Every thread executing on the SM is allocated a contiguous slice of this register file at launch time. The key constraint is this: the register file is statically partitioned among all resident warps. If each thread in a kernel uses 32 registers, and each warp has 32 threads, then each warp consumes 32 × 32 = 1024 registers. An SM with 65,536 registers can therefore host at most 64 warps simultaneously. If each thread uses 64 registers, that drops to 32 warps, halving occupancy.

This creates the fundamental tension that makes register spilling interesting: the compiler must balance per-thread register usage (which determines computational throughput for each thread) against occupancy (which determines the SM's ability to hide memory latency through warp-level parallelism).

To iterate, register spilling occurs when a kernel's live variable set exceeds the number of physical registers the compiler has allocated for each thread. When this happens, the compiler must evict some register values to a slower level of the memory hierarchy, specifically, to local memory, which despite its name resides in the same off-chip DRAM (or L2 cache) as global memory.

Concretely, a "spill" manifests as a pair of instructions:

Spill store (STL): Write a register value to the thread's local memory stack frame.
Spill load (LDL): Later, read that value back from local memory into a register when it is needed again.

Each of these instructions has a latency of hundreds of cycles (200–800 cycles depending on L1/L2 cache hit rates), compared to the zero-cycle access of a register read. This is why spilling is costly: it transforms what should be a free operand access into a memory transaction that can stall the warp's execution pipeline.

Each CUDA thread has a private local memory region. NVCC uses this region to store:

Spilled register values.
Large arrays declared within a kernel that cannot be kept in registers.
Compiler-generated temporaries for complex expressions.

The local memory address for thread t in block b is computed as an offset from a per-thread basis address. The hardware coalesces local memory accesses across threads in a warp, thread 0 accesses address base + offset, thread 1 accesses base + offset + stride, and so on, so that a warp's spill loads/stores hit contiguous cache lines. This is important: it means spills are at least coalesced, but they still pay the latency penalty of an L1/L2 access.

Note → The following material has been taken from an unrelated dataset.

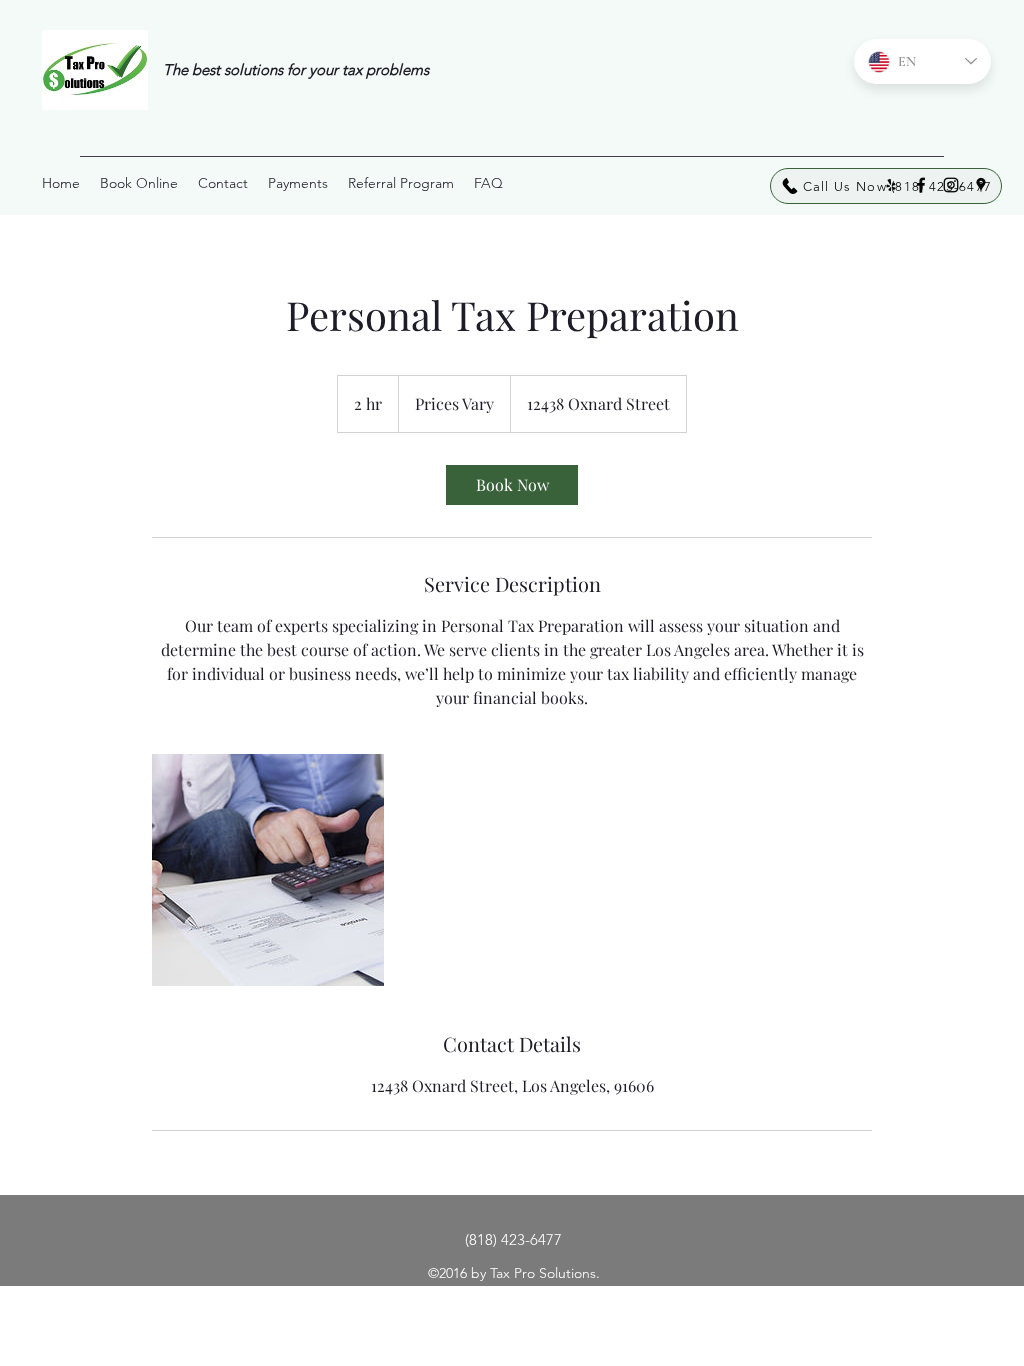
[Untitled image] (268, 870)
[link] (512, 485)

NVCC's register allocation is a graph-coloring problem operating on the intermediate representation (IR) after the PTX (Parallel Thread Execution) virtual ISA has been lowered to SASS (the actual machine ISA). The process unfolds in several phases:

Phase 1: Liveness Analysis

The compiler performs a classic dataflow analysis to determine, at each program point, which virtual registers are live, meaning their values will be used by some future instruction before being overwritten.

Consider this simplified kernel:

__global__ void example(float *A, float *B, float *C, int N) {
    int idx = blockIdx.x * blockDim.x + threadIdx.x;
    if (idx < N) {
        float a = A[idx];       // v1 = load
        float b = B[idx];       // v2 = load
        float c = a * b;        // v3 = v1 * v2
        float d = sinf(c);      // v4 = sin(v3)
        float e = a + d;        // v5 = v1 + v4    <- v1 is still live here!
        float f = b * e;        // v6 = v2 * v5    <- v2 is still live here!
        C[idx] = f;             // store v6
    }
}

The live ranges are:

Instruction	Live-in set
v1 = load	`{idx, A, B, C, N}`
v2 = load	`{idx, v1, B, C, N}`
v3 = v1*v2	`{v1, v2, C, idx}`
v4 = sin(v3)	`{v1, v2, v3, C, idx}`
v5 = v1+v4	`{v1, v2, v4, C, idx}`
v6 = v2*v5	`{v2, v5, C, idx}`
store v6	`{v6, C, idx}`

The maximum register pressure occurs at instruction v4 = sin(v3), where five virtual registers (v1, v2, v3, C, idx) are simultaneously live. If the physical register budget is 4, the compiler must spill at least one.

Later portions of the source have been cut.